Students in Cardiff with part-time jobs are gearing up for lay offs
With no adequate alternatives, students who work part-time are fearing potential job losses as new restrictions get imposed.
Students are left uncertain about their part-time jobs as the Welsh government imposes the rule of six across the country.
Cardiff is one of the most populated student cities in all of the UK. According to stats, students here also earn more from part-time work than the average UK student.
“I arrived in this city in September this year, and has started looking for a job within the first few weeks of being here. The last 3 months went by smoothly because I work in this bar, but this place is already overstaffed so I don’t know when I will wake up to the news of not being needed here anymore”, said Malaka, an international student who works at a bar in High Street.
Most of these students fall within the age bracket of 18 – 25 years who look after costings such as their accommodation, food, and other necessities . A considerable section of the student population also comprises international students who depend on part-time job opportunities for meeting their living costs.
The government also issued that starting from 27 December, a two-metre social distancing rule will be mandatory in eateries to protect customers and the staff. Many offices and other large bookings are cancelling their reservations in the wake of these restrictions, while others are choosing not to step out as a way to keep safe.
As a result, restaurant and pub owners are considering reducing their staff. “I have a hardworking bunch of lads working here. I think 95% of our staff is just college students who work part-time. The new rules are going to affect our business and with fewer people coming out to dine, we won’t need so many people employed. It is tough for us but we are compelled”, said Cornell Smith, manager of a restro-bar in the city centre.

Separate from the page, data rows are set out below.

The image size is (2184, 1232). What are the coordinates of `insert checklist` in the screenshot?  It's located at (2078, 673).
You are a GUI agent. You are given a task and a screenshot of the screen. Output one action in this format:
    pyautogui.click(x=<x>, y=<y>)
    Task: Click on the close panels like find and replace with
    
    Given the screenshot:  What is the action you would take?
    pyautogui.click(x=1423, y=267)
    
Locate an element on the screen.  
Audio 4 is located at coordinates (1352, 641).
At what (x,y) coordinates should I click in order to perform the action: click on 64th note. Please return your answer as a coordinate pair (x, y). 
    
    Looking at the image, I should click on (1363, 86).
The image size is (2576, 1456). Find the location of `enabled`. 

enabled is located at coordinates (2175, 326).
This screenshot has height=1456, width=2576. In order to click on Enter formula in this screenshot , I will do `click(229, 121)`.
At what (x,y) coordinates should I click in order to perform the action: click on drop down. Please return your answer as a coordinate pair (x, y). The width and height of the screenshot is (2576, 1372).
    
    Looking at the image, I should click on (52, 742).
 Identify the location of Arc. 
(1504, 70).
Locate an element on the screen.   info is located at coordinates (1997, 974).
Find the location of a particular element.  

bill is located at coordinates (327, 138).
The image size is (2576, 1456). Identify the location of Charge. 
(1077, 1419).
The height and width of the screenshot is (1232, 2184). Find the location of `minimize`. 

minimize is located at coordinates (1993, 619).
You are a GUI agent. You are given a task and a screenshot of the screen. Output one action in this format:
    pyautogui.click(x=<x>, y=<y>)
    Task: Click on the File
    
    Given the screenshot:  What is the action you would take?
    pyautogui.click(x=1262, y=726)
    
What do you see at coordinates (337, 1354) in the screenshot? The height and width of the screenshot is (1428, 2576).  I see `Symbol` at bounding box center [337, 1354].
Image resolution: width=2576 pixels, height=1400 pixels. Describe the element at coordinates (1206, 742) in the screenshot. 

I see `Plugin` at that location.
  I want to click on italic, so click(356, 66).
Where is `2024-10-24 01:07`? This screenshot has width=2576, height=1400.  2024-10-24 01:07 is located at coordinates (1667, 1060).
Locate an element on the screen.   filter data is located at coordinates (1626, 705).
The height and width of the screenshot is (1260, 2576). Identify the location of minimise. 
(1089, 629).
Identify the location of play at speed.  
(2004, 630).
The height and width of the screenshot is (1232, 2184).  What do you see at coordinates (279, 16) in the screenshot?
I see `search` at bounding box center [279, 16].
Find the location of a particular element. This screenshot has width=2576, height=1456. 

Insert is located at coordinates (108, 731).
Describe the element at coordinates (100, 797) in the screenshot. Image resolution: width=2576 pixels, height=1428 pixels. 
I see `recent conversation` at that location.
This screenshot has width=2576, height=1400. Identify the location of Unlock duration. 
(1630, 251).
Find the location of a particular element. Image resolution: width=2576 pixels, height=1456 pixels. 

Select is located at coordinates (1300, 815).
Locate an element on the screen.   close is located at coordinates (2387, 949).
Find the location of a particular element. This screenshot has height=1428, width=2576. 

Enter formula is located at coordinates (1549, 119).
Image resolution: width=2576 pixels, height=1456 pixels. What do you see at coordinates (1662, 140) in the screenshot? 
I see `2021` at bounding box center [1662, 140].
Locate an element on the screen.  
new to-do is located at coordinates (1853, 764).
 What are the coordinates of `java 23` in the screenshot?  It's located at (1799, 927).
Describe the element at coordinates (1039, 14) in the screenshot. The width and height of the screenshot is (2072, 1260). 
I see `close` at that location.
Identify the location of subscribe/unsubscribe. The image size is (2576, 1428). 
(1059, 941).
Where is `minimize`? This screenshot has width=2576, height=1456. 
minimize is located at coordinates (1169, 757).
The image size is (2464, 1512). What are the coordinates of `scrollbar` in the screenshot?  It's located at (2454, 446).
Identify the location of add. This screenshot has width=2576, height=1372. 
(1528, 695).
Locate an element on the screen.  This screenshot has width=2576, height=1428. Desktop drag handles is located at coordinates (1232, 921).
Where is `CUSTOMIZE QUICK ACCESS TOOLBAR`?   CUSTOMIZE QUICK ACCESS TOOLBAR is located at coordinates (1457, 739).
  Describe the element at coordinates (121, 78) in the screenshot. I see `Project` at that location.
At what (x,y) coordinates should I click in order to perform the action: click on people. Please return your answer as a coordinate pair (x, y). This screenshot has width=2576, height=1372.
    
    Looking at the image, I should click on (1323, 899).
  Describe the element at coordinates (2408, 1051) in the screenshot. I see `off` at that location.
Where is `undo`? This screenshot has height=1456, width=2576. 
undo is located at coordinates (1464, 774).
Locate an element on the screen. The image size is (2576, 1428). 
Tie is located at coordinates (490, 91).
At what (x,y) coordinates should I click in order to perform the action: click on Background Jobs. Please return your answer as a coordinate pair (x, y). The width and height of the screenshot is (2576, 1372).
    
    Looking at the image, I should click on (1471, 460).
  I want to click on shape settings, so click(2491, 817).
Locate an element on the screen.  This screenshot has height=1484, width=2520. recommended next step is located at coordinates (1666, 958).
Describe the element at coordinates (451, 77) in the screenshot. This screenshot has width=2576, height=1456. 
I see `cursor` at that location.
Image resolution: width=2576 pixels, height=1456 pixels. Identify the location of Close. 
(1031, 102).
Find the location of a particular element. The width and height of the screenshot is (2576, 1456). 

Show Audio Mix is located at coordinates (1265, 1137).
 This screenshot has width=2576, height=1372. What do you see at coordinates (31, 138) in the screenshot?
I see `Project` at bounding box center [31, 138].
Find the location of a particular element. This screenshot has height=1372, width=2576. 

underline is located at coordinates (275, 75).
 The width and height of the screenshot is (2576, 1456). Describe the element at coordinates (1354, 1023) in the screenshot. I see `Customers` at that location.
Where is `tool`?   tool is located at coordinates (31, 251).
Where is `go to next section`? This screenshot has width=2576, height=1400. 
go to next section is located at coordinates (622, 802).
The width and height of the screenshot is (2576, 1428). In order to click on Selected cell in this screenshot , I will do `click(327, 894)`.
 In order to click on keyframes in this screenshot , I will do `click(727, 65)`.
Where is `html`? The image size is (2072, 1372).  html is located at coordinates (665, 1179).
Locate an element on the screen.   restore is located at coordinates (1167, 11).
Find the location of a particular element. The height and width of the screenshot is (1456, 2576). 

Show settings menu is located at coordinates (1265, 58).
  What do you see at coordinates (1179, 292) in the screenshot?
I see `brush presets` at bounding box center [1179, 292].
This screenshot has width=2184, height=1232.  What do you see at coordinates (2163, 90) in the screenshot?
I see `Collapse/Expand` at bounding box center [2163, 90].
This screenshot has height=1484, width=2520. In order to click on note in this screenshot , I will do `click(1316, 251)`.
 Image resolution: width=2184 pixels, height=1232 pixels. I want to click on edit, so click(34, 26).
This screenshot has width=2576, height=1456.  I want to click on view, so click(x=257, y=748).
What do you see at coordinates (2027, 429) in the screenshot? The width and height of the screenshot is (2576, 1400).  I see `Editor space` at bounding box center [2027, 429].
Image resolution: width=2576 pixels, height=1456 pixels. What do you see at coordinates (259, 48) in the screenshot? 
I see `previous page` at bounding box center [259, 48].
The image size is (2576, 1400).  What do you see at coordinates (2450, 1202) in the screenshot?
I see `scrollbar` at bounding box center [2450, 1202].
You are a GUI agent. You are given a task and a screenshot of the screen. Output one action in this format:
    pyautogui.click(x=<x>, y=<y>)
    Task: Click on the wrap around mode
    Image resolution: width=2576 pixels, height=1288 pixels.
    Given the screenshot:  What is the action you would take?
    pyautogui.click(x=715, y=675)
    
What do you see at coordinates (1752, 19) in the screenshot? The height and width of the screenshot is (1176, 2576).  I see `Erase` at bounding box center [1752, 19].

Even though shops and retails have been allowed to remain open, but with limited capacity. Thus, students working in these sectors are also set to undergo the same challenges.
“I had been shopping for the holiday season for some time, mostly gifts that I will be sending home. At this moment, all I can see is that I’m going to end up broke. My parents in Sri Lanka are funding my tuition expenses, so asking them for additional money will be challenging,” said an undergrad student of Cardiff University , who wished to remain anonymous.
Several business owners are trying to hold onto a ray of hope and promising students that they will be re-offered their job once the situation gets better.